The right words for performing Bach's trio sonata BWV 525b

In 1802 Forkel, Bach's first biographer, wrote about the organ sonatas: "One cannot say enough of their beauty". I imagine Bach playing such a sonata and listeners associating this with paradise. Recorded with the digitalized sound of the Van Dam-organ in Tholen (1832) on 11.10.2017. See my research "Dancing Bach on the organ": https://sites.google.com/site/willemtankeofficialwebsite/projects/resea


Copy Dancing Bach on the Organ 12.10.2017

Dancing Bach on the organ

In 2017 a simple but essential change marked the difference between my old and new way of playing Bach: inspired by my former teacher Rudi van Straten I started making upward movements from my lower stomach on strong beats.This literally gives a "gut" feeling which compensates for too much acitivity in the brain and the heart. It is the result of changing the perspective from Bach as the highlight of Western art music —a notion which only came into existance in the 19th century—to Bach as a highlight of music in general, i.e. of all ages and cultures. Many types of world music, jazz, pop and also Western music before 1800 have a natural relation to dance. Bach's music too, as confirmed by titles like gavotte, gigue or sarabande, but is mostly not performed accordingly. "Dancing Bach on the organ" implies for me performing Bach like my own music, which is thoroughly influenced by working with musicians from world music, avant-jazz and avant-pop traditions. Similar to these musicians and keyboard players in the 18th century, improvisation, composition and interpretation are completely interwoven in my musicianship and not considered as separate disciplines (another consequence of developments in the 19th and 20th century). "Dancing Bach on the organ" clearly relates to my project Olivier Messiaen and the Cave of Forgotten Sounds with Indian master musicians ,as I transfer the lightness and souplesse of performing with Indian tabla masters to Bach interpretation. 

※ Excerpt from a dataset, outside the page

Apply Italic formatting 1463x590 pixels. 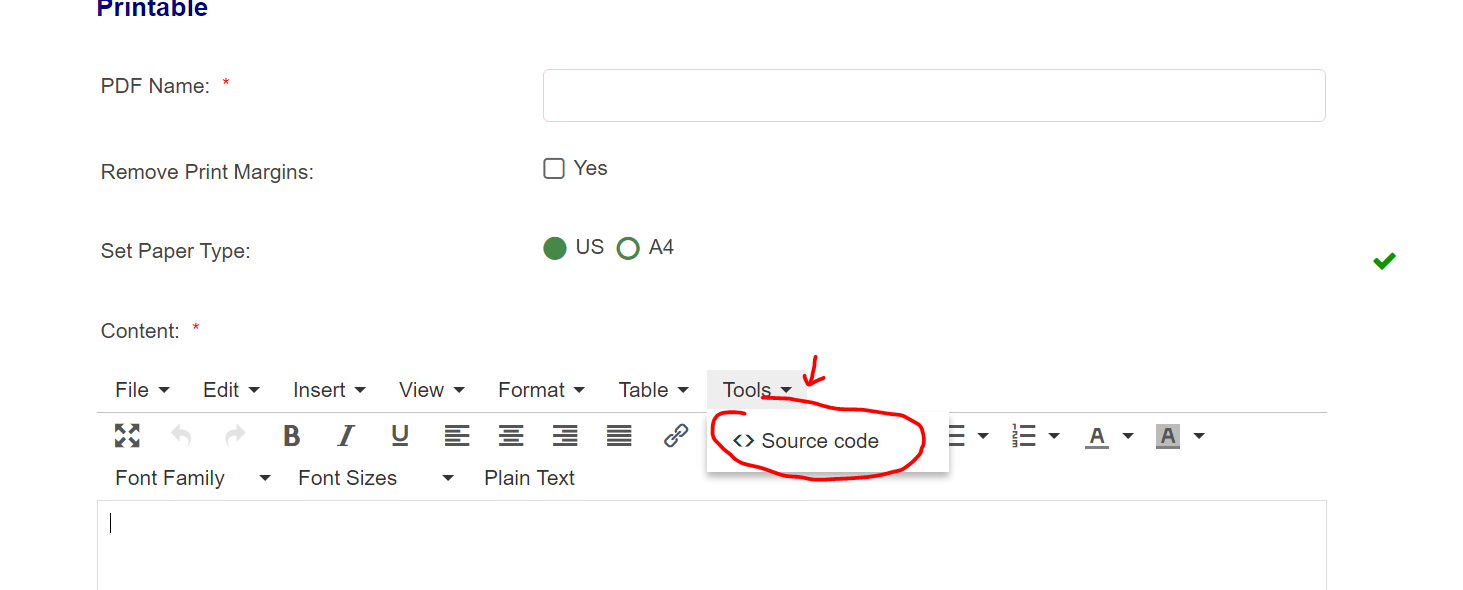345,436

Physical, mental and spiritual consequences

Upward movements from the lower stomach on strong beats result in:

- a dancelike movement while playing (also regarding the wrists)
- an improved breathing
- a tendency to lean back instead of forward. I have been searching for this for many years, as I always found that a keyboard player's world becomes small when bowing towards the instrument too much. Contemporaries of Bach observed that while playing he used to looked in front of him, not at the manuals. 

There is also a mental or even spiritual result: feeling more harmony between the organ, the sound and the space of the church. The organist's ears have to be where the audience is; leaning back with a gut feeling and good breathing makes this easier. One feels more like being at the heart of the event and its meaning. I admire Dutch organist Feike Asma (1912-1984) for being able to raise this rare quality almost to the level of a mystical experience. I am also intrigued by the tradition of blind organists, beginning with Francesco Landini in the 14th century. Blind musicians may have a better antenna for the musical and spiritual qualities of a space. In addition I admire the blind keyboard player Ray Charles for the fantastic dancelike feeling of his music. 

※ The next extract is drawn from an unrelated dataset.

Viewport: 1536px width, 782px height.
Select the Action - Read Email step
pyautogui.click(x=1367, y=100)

The following recording of Invocation, the first movement of Olivier Messiaen and the Cave of Forgotten Sounds with Indian master musicians shows my reflection on this aspect of Feike Asma's musicianship and the way I intend to transfer it to Bach interpretation.

Using four basic emotions as transmitters

To pass on the dancelike feeling of my own music to Bach interpretaton  I concentrate on four states of mind which are essential for both Bach's music and my own improvisations and compositions: joy, rage, suffering and longing. These emotions have been naturally related to dance anywhre in the world and throughout the ages.

1. JOY

Childlike, naive joy is almost impossible to find in contemporary classical music. I consider this as a lack of vitality, partly due to the above mentioned 19th and 20th century notion of Western art music. On the contrary, my improvisations and compositions cannot live without this simple joy. They would implode like black holes. In this respect I consider my music as completely unrelated to contemporary classical music. An example is Birds, drums and signals, with flutist Martijn Alsters:

I use this naive joy, for instance, for the performance of trio sonatas and feel in particular inspired by pianists Clara Haskil (1895-1960) and Alicia de Larrocha (1923-2009), who expressed the dancelike character of 18th century keyboard music in the most natural way and confirmed that this was the basis also for their interpretation of music from the 19th century. 

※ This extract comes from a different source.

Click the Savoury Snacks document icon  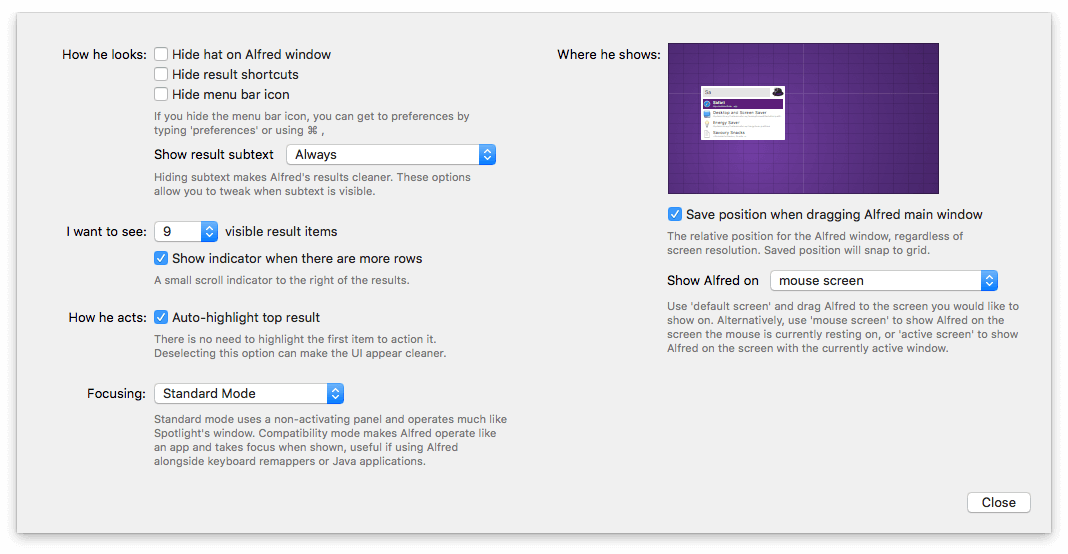tap(707, 132)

Reflecting on Theo Teunissen's organ lessons in 1977-1978 I now play with "dancing wrists", as demonstrated here: 

In the following interpretation of the well-known chorale prelude Wachet auf, ruft uns die Stimme I intend to combine de Larrocha's famous rhytmic impetus with Haskil's imaginative rubato.

2. RAGE 

Rage is a powerful source of creativity, which can be transformed in several ways to serve a performance. In my own music I often relate it to wild energy in nature and the universe:

Regarding Bach rage and wild energy can be considered as a manifestation of the Holy Spirit and transformed into majesty and spiritual grandeur. This does not imply any form of ponderosity; on the contrary, the lightness and souplesse of a trio sonata remains to be the starting-point. It only manifests itself in a different type of dance now.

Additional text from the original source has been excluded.